Appellate Court of Connecticut
Jul 1, 1997
696 A.2d 1318 (Conn. App. Ct. 1997)

Opinion

(AC 16111)

Argued February 21, 1997

Officially released July 1, 1997

Substitute information charging the defendant with the crimes of murder, criminal possession of a firearm and carrying a pistol without a permit, brought to the Superior Court in the judicial district of Fairfield and tried to the jury before Ford, J.; verdict and judgment of guilty of murder and criminal possession of a firearm, from which the defendant appealed. Affirmed.

Dante R. Gallucci, for the appellant (defendant).

Susann E. Gill, assistant state's attorney, with whom, on the brief, were Donald A. Browne, state's attorney, and John C. Smriga, assistant state's attorney, for the appellee (state).

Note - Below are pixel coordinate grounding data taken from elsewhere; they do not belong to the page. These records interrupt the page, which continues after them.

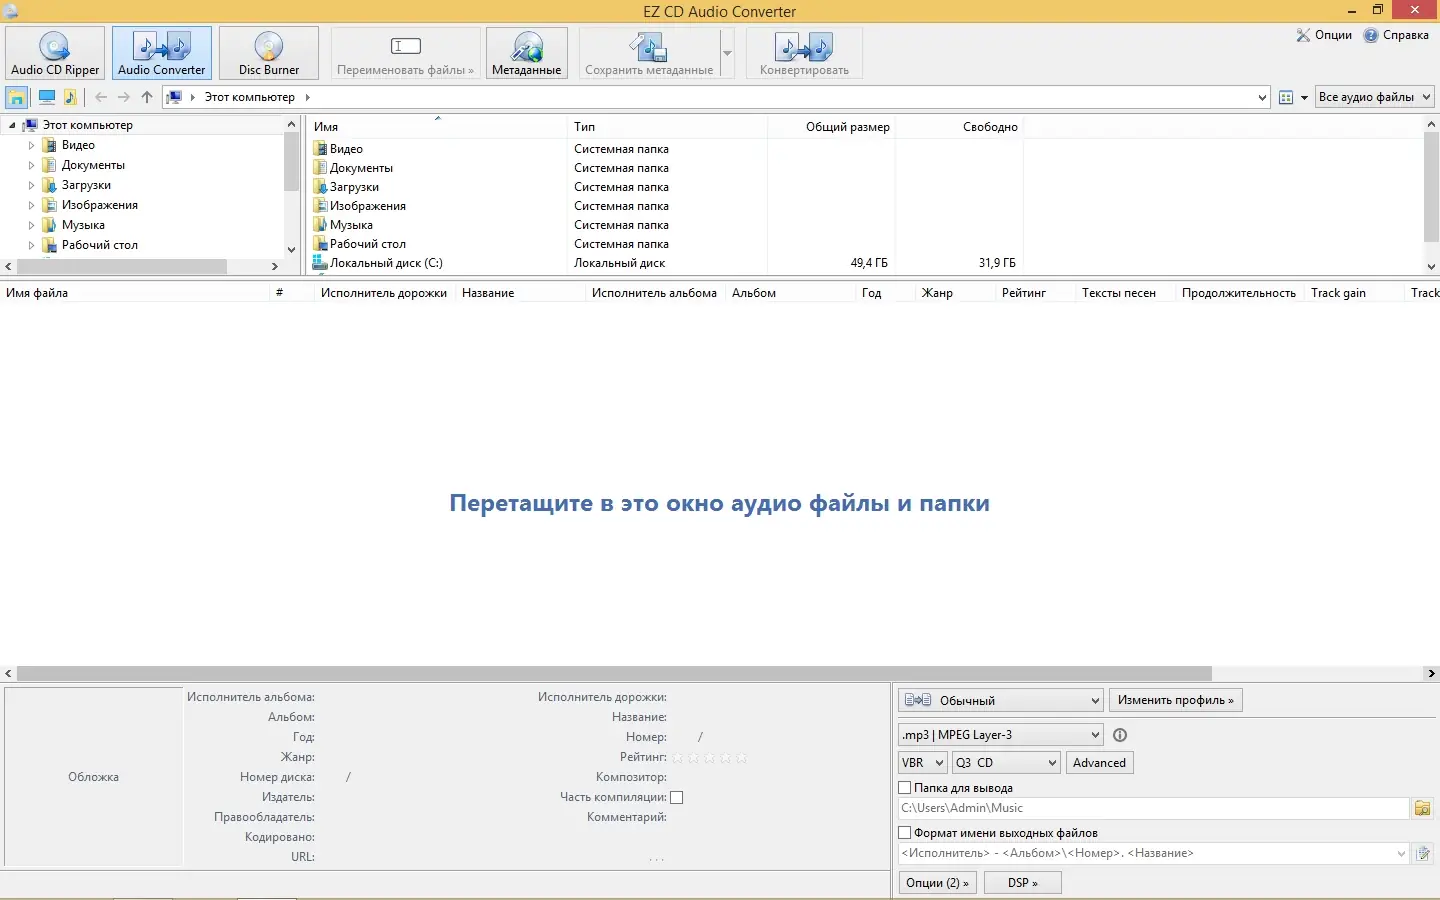Open the VBR bitrate mode dropdown
The width and height of the screenshot is (1440, 900).
tap(922, 763)
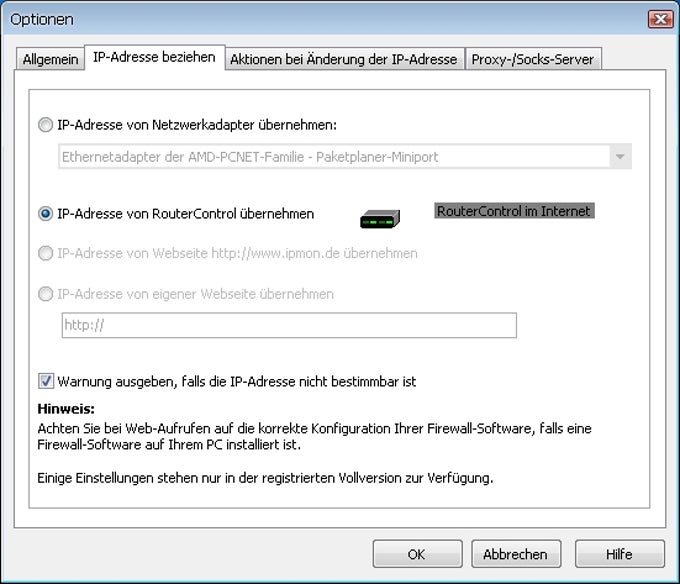680x584 pixels.
Task: Expand the network adapter dropdown arrow
Action: coord(620,157)
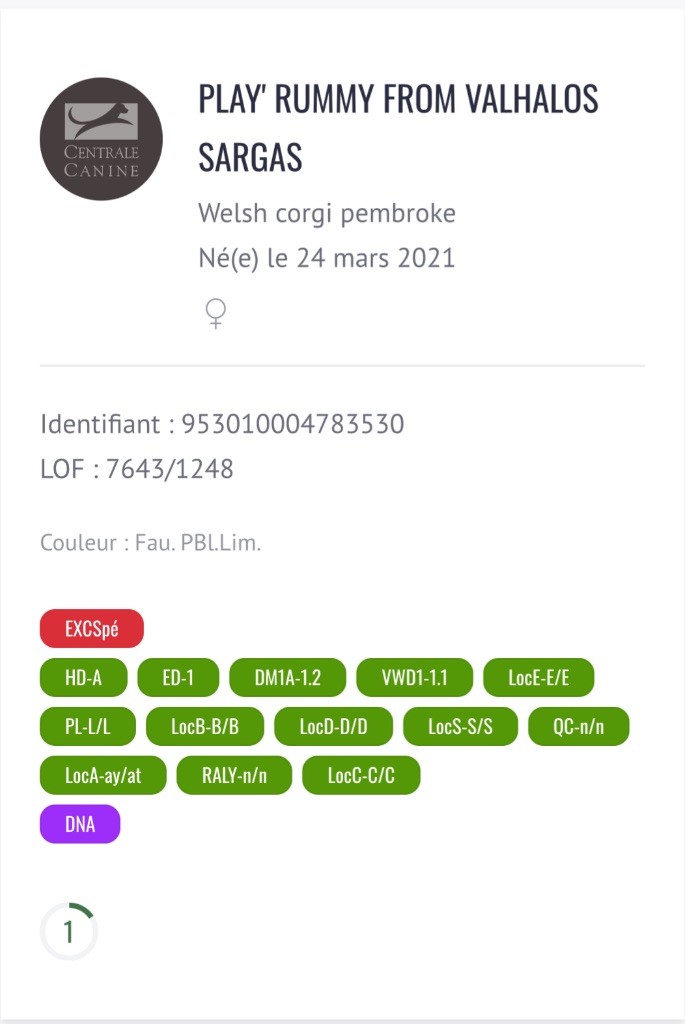
Task: Click the circular progress badge showing 1
Action: (69, 932)
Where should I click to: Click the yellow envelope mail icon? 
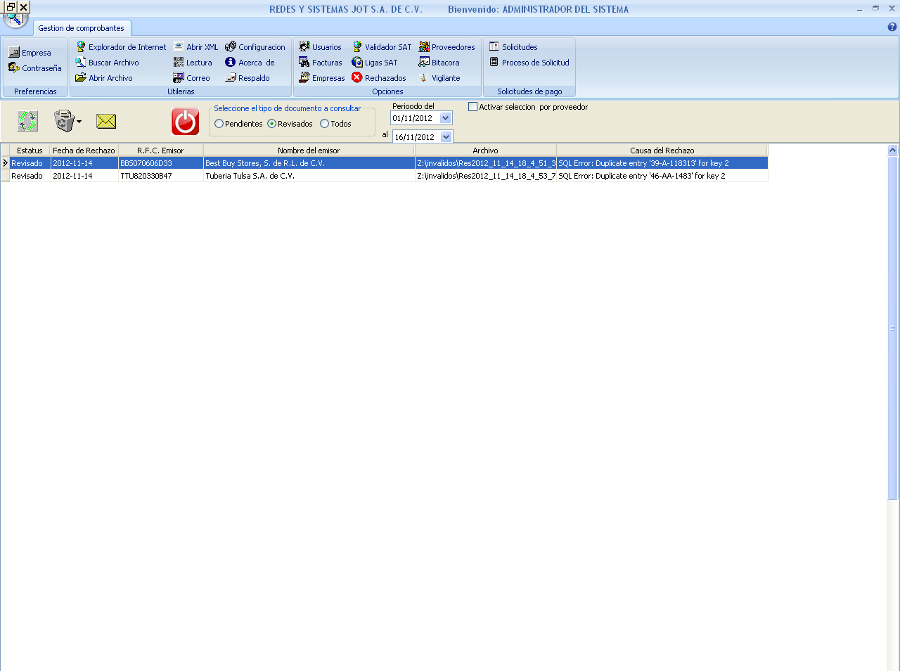[x=106, y=122]
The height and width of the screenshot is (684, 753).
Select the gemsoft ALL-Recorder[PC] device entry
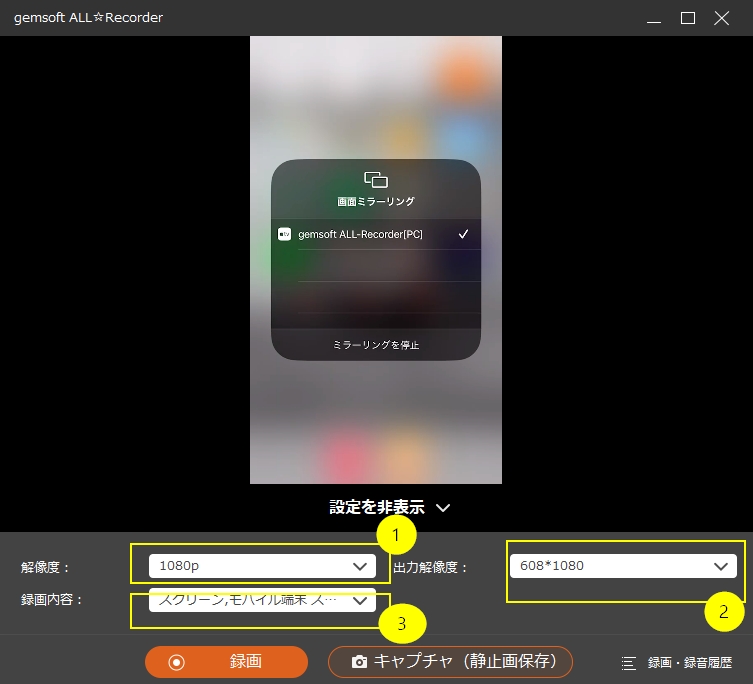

After a jury trial, the defendant was convicted of murder in violation of General Statutes § 53a-54a and criminal possession of a firearm in violation of General Statutes § 53a-217. On appeal, he claims that the trial court abused its discretion by precluding a line of inquiry during the defendant's direct examination, thereby depriving the defendant of a fair trial. We affirm the judgment of conviction.

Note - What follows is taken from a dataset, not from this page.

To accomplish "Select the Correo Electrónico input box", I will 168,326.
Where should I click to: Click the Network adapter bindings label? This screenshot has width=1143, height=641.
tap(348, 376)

This appeal was taken originally to the Supreme Court. Pursuant to Practice Book § 4023, the Supreme Court transferred the appeal to this court.

During direct examination of the defendant, defense counsel inquired whether there came a time when the victim and a friend of the defendant named "Hagler" stopped living at the defendant's house. The defendant answered affirmatively. When defense counsel asked why that occurred, the defendant responded "[b]ecause of what I heard they did." The state objected on grounds of hearsay and relevance. After defense counsel argued as to relevance, the state asked for an offer of proof. The defendant agreed to present an offer of proof but the court declined, ruling, "It's collateral," and instructing defense counsel to "get to the events." Defense counsel continued the examination on other matters relating to the shooting incident and the defendant's relationship with Leeton Wright, the brother of the victim, and Hagler.

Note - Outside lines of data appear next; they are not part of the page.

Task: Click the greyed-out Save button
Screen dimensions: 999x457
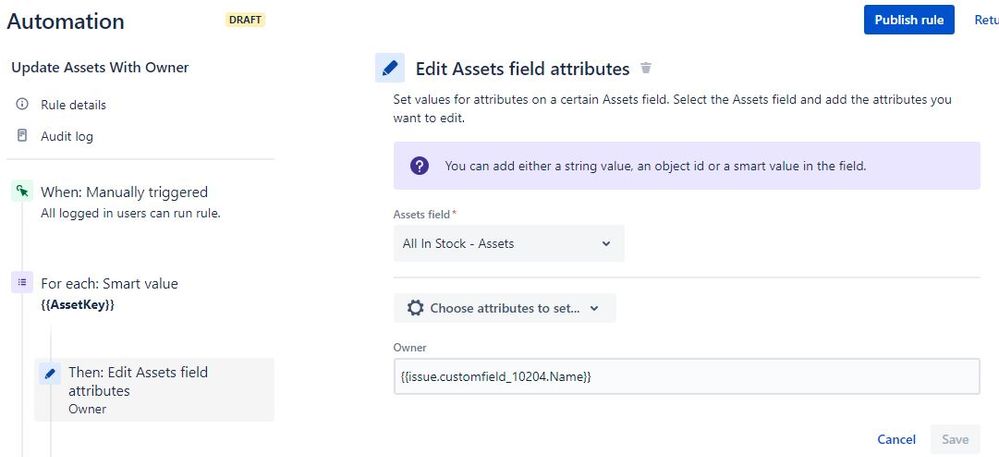Action: (x=955, y=439)
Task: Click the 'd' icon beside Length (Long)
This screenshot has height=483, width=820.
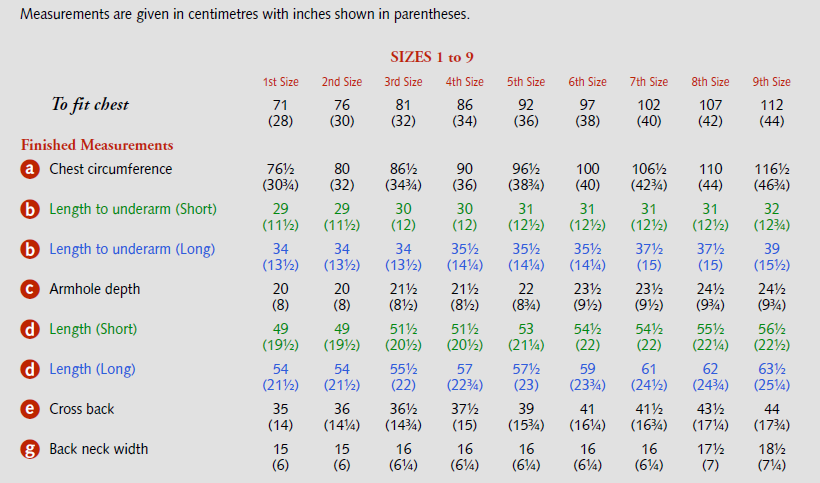Action: tap(30, 370)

The defendant claims that the trial court improperly precluded him from offering testimony that would have revealed bias on the part of Wright. "[E]very evidentiary ruling which denies a defendant a line of inquiry to which he thinks he is entitled is not constitutional error. . . . The defendant's rights to confront and cross-examine witnesses and to present a defense do not give him the right to have admitted any evidence he chooses. . . . In the exercise of his rights, the defendant, as well as the state, must comply with the established rules of evidence and procedure. . . . Excluding certain evidence does not vitiate the defendant's constitutional right to present a defense.

"We will not overturn a trial court's evidentiary ruling unless there is an abuse of discretion and a showing by the defendant of substantial prejudice or injustice. . . . With respect to the trial court's discretion, great weight is accorded the trial court's decision and every reasonable presumption will be indulged in favor of its correctness. . . ." (Citations omitted; internal quotation marks omitted.) State v. Smith, 35 Conn. App. 51, 57-58, 644 A.2d 923 (1994).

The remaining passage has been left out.